Parmi les éléments déclencheurs spécifiques les poussant à rejoindre ces groupes, 71% des ex-combattants ont mentionné les exactions contre les populations, souvent commises par les forces de sécurité de l’Etat, comme «point de basculement». Aussi, loin de faire disparaître ces bandes organisées, ou même de les contenir, les interventions militaires, avec leurs lots de «victimes collatérales», alimentent souvent le terrorisme qu’elles prétendent combattre.

Le PNUD vient ainsi éclairer indirectement les raisons de l’enlisement d’une partie de l’Afrique, en particulier au Sahel, face au phénomène «djihadiste» ou terroriste. Pour ne prendre qu’un exemple, l’échec de l’armée française en Afrique de l’Ouest – avec son départ forcé du Mali et, bientôt, du Burkina Faso – ne s’explique pas tant par son incapacité et son incurie que par l’incompréhension profonde du phénomène djihadiste par l’Elysée. On n’éradique pas les atroces conséquences de l’extrême pauvreté, de l’ignorance et d’une longue histoire de colonisation, de pillage et de corruption par des bombes larguées à tout-va.

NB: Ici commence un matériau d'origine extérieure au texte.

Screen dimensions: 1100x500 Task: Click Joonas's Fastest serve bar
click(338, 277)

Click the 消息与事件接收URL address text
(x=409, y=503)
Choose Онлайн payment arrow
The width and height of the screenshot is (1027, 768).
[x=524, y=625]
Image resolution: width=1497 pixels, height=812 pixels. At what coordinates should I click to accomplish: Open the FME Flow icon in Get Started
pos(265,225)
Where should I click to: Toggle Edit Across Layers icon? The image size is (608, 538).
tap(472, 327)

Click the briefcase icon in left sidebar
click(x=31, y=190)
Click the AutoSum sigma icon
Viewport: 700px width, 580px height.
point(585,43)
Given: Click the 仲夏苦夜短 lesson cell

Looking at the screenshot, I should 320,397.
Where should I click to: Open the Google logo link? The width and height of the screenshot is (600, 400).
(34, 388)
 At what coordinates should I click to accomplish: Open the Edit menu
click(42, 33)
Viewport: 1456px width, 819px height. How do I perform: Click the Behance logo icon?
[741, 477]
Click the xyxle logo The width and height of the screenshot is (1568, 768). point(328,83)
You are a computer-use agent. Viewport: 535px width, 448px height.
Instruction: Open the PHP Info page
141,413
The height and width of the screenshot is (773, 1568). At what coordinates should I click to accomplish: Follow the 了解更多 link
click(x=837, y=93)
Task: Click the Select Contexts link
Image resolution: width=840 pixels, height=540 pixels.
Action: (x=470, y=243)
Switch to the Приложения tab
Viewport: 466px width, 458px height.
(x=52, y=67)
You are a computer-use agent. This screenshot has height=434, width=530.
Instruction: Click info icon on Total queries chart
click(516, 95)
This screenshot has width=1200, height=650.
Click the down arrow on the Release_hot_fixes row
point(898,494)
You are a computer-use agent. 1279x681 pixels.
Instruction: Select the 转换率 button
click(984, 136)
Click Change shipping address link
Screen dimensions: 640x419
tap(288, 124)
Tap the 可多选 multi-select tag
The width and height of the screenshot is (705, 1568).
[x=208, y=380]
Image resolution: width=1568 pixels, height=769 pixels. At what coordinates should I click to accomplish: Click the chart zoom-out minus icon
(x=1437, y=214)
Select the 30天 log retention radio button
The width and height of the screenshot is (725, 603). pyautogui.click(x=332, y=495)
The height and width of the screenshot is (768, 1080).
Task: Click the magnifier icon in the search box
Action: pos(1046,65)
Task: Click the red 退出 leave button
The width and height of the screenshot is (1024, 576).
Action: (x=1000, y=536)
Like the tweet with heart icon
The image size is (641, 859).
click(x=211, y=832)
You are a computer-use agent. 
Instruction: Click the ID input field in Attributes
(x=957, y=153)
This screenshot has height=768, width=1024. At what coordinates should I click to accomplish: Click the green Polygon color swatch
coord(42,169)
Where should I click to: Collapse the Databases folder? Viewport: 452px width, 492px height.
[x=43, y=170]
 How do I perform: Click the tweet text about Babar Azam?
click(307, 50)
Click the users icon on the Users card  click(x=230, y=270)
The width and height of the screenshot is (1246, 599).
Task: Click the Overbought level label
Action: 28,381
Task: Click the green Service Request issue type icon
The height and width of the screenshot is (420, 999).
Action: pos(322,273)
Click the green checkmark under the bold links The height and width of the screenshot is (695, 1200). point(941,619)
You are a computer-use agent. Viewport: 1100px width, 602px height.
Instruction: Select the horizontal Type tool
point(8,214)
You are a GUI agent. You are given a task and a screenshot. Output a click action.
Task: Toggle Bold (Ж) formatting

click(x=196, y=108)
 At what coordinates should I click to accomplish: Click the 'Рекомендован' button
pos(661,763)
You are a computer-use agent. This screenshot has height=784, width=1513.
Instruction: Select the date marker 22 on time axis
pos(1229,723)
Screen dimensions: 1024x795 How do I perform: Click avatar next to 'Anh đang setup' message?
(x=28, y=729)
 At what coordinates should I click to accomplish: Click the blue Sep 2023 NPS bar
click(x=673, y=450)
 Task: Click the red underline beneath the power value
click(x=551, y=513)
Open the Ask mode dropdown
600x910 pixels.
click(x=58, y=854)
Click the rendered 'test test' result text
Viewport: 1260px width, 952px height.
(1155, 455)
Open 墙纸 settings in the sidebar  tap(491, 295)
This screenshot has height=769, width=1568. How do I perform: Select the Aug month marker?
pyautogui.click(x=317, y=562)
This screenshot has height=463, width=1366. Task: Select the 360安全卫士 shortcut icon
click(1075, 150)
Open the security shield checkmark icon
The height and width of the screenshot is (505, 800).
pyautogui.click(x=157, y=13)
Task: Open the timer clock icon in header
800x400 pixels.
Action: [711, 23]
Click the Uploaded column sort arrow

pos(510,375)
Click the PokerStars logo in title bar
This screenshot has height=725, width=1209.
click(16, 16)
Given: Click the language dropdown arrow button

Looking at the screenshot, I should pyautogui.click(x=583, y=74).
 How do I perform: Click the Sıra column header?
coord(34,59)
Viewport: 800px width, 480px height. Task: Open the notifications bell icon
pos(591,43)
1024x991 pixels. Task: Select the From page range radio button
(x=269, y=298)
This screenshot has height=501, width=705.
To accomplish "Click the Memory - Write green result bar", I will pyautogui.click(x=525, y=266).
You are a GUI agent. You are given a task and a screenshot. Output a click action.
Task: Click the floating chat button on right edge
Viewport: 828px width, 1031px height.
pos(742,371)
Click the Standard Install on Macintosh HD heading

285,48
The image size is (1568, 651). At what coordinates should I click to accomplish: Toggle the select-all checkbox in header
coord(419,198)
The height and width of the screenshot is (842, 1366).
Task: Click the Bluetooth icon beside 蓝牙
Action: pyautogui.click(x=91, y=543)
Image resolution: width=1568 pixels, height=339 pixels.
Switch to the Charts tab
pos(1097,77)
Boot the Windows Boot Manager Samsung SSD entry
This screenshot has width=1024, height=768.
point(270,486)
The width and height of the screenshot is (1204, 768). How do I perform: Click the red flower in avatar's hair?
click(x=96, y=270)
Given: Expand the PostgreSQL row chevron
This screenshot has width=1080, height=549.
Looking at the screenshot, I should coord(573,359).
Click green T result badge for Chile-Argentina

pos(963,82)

Cela revient à jeter de l’huile sur le feu.

C’est une toute autre politique que recommande aujourd’hui le PNUD: «Pour contrer et prévenir l’extrémisme violent, le rapport recommande un investissement plus important dans les services sociaux de base, y compris la protection de l’enfance, l’éducation et des moyens de subsistance de qualité, etc.». Négociations, dialogue avec les institutions religieuses et les écoles coraniques, amnisties, accords de paix font également partie des recettes de l’ONU. Ces politiques sont désormais envisagées par des Etats comme le Mali et le Burkina Faso, alors que l’ex-puissance coloniale ne voulait pas en entendre parler, toute obnubilée qu’elle était par sa lutte à mort contre des combattants diabolisés. On a vu ce que cela a donné.